YOUR GOAL:
Reproduce the material word for word, beginning at the line that contains "This screenshot has height=313, width=620." and stopping after the line that contains "coord(125,14)". Leave the pictures out of your copy.

EXCERPTED RECORDS:
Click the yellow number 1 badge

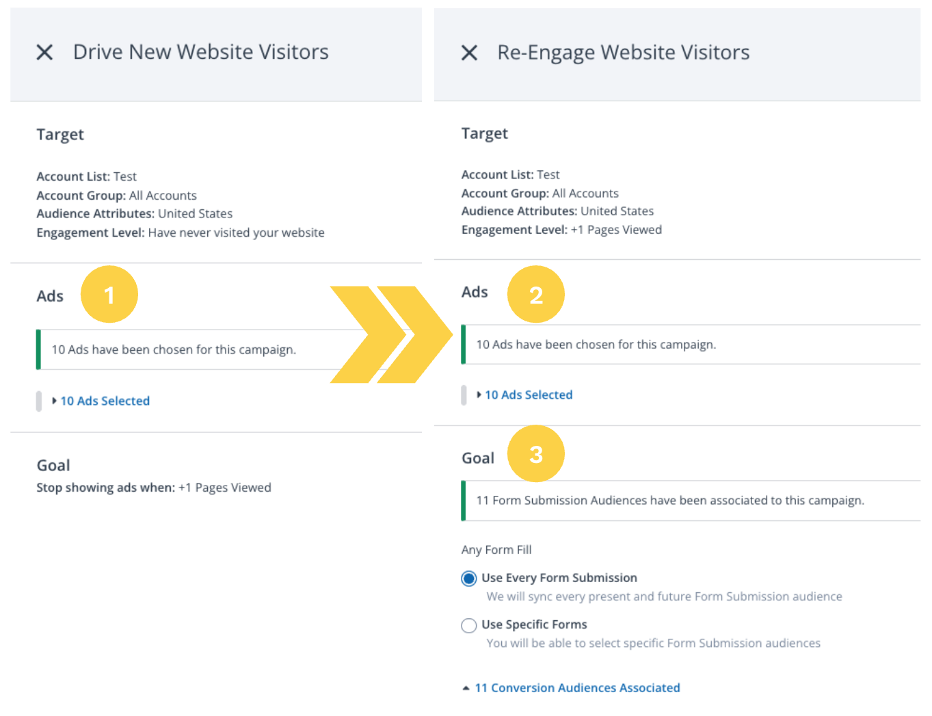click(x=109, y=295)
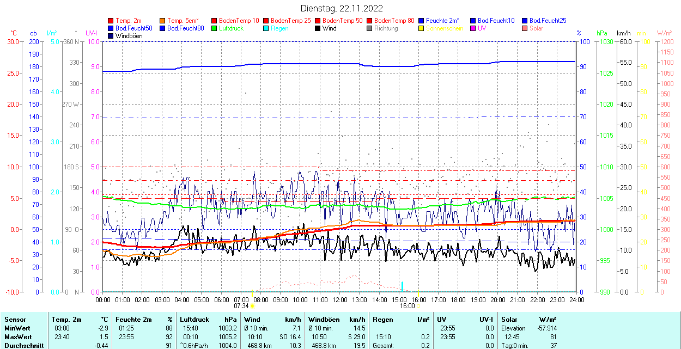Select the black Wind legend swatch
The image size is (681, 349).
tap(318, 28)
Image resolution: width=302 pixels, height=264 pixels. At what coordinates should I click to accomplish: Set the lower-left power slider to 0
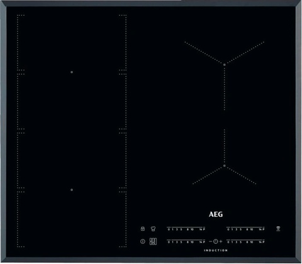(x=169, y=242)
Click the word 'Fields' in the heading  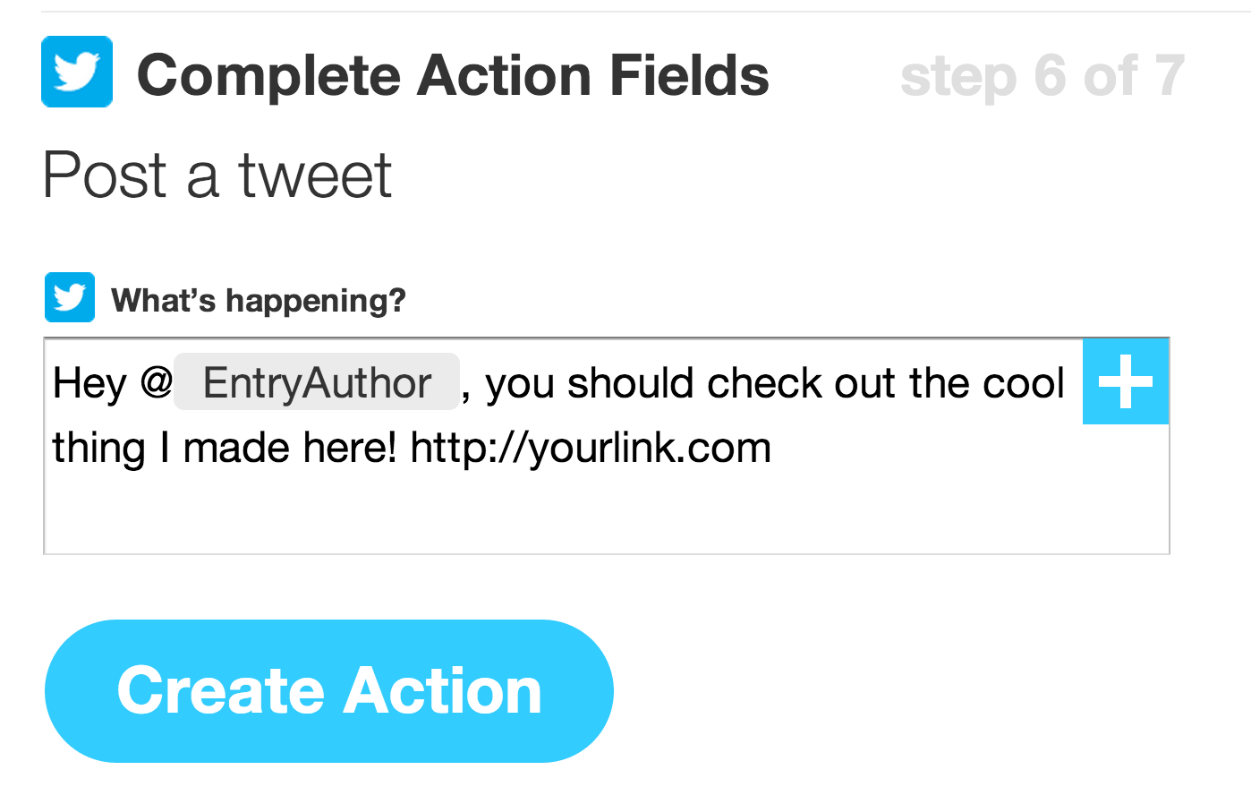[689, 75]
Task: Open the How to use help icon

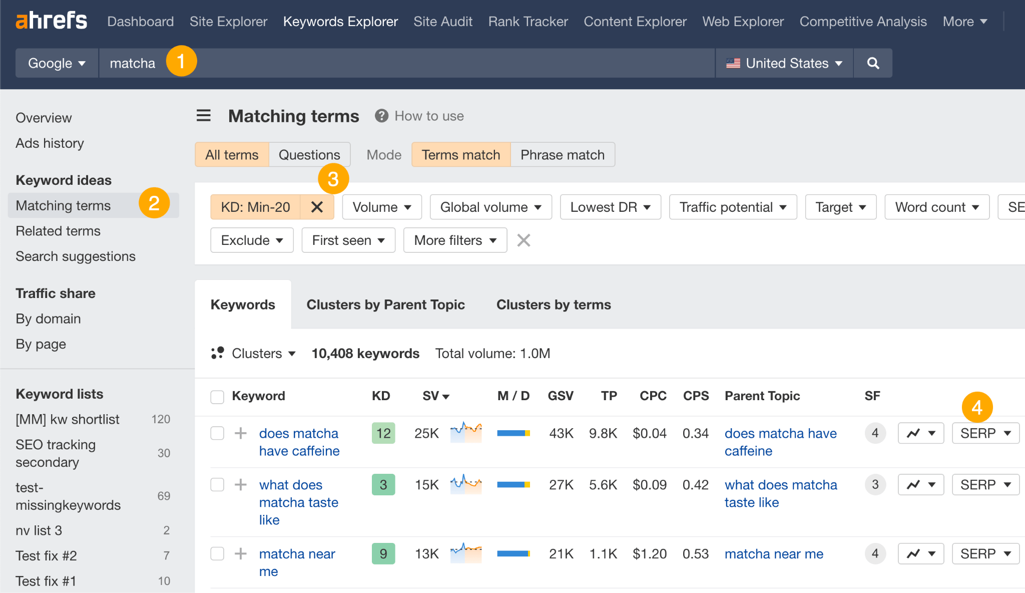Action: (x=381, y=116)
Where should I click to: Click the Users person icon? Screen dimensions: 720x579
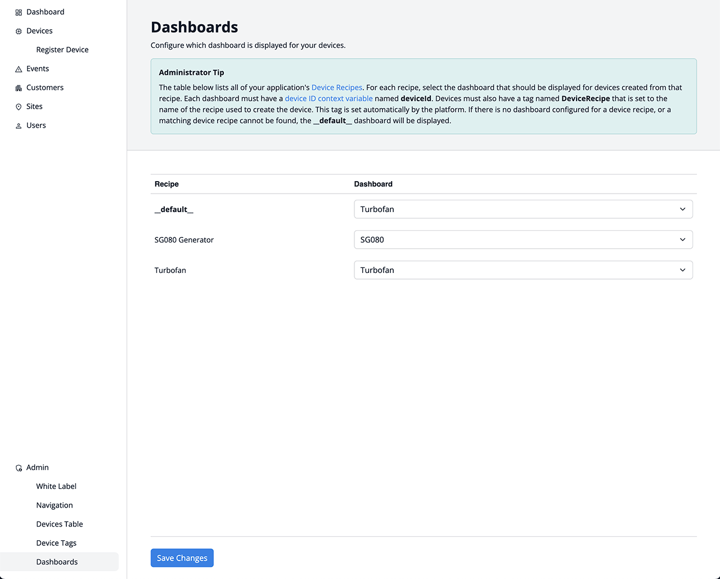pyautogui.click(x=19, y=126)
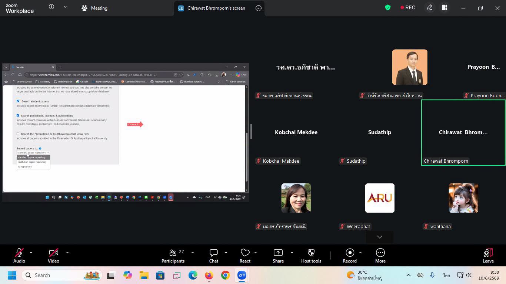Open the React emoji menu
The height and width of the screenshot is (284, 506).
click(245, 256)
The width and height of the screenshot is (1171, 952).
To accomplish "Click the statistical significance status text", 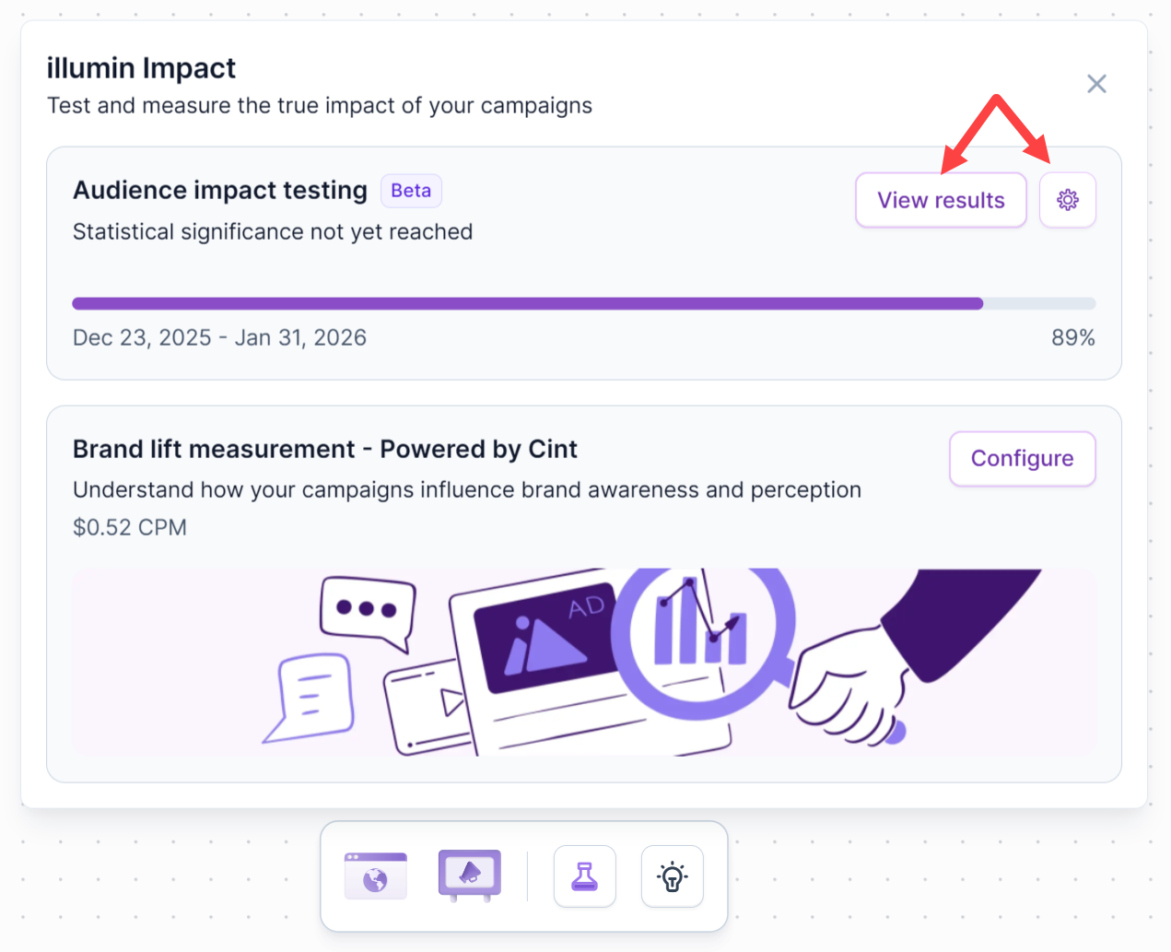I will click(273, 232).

---

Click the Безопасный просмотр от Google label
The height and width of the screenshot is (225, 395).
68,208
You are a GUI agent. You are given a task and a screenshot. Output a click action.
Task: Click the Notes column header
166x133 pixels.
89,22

...

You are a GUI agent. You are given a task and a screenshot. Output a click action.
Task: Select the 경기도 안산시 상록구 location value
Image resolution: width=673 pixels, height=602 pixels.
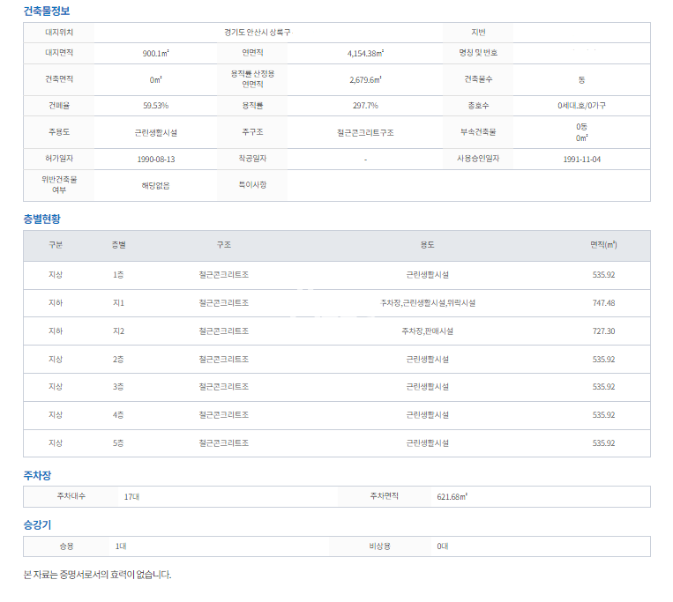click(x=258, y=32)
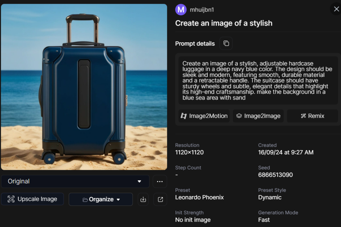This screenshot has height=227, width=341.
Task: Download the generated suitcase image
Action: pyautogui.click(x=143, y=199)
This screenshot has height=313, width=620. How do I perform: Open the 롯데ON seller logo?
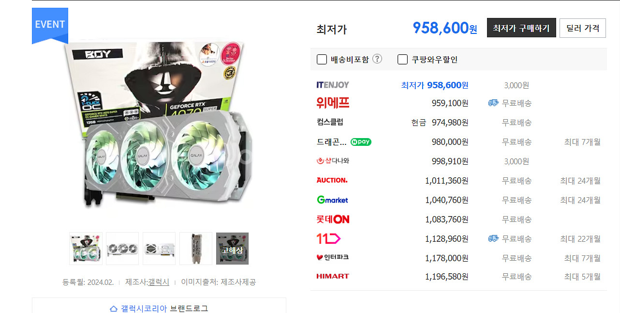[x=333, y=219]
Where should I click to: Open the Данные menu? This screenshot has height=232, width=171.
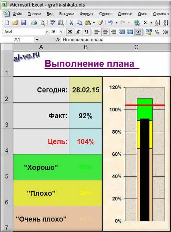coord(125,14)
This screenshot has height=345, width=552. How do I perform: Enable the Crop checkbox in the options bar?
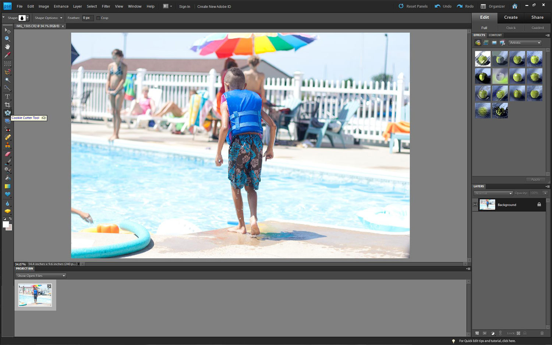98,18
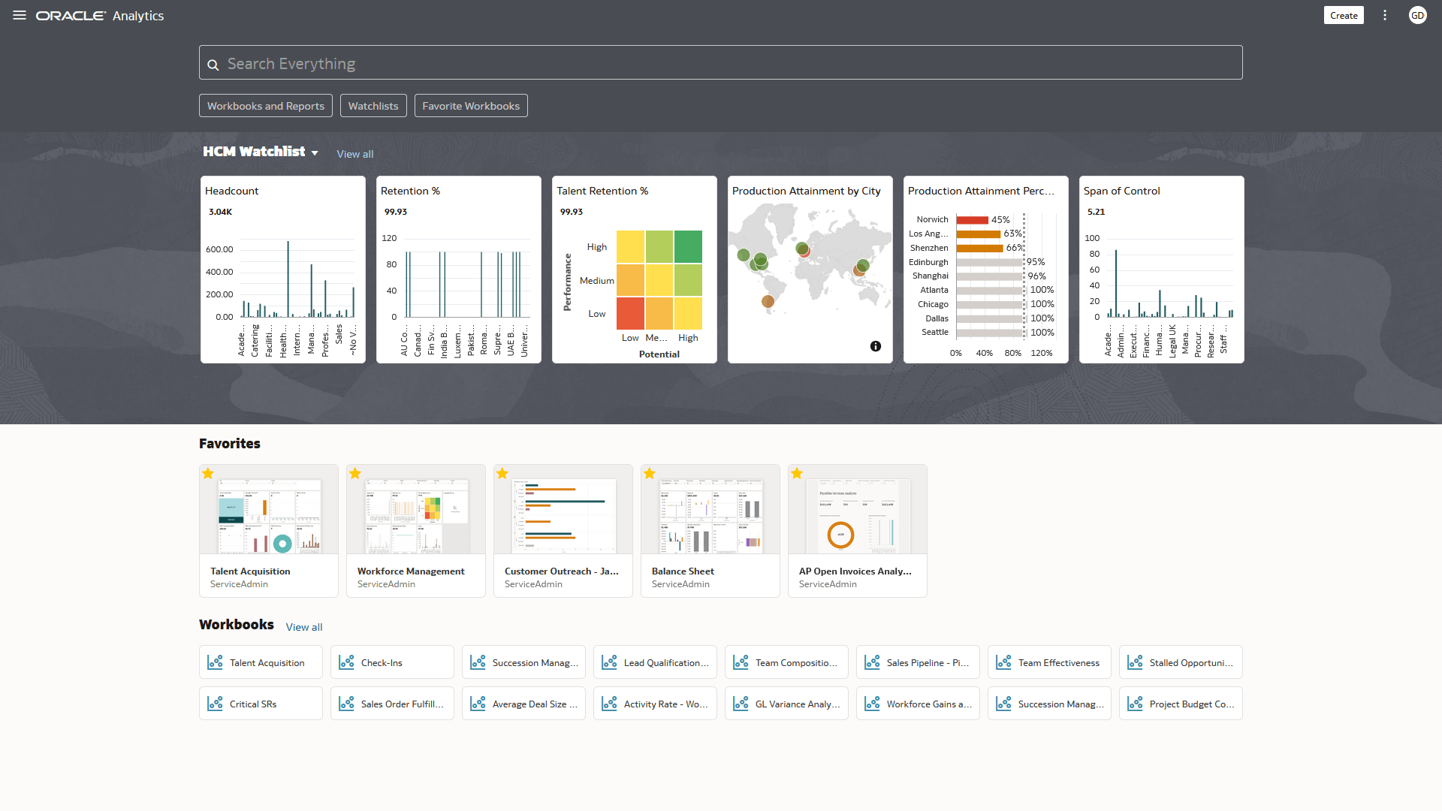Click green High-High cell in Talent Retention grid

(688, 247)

ANSWER FOR THE TASK:
This screenshot has height=313, width=620. How do I perform: Open the 롯데ON seller logo?
[x=333, y=219]
Where should I click to: Open the Данные menu? This screenshot has height=232, width=171.
coord(125,14)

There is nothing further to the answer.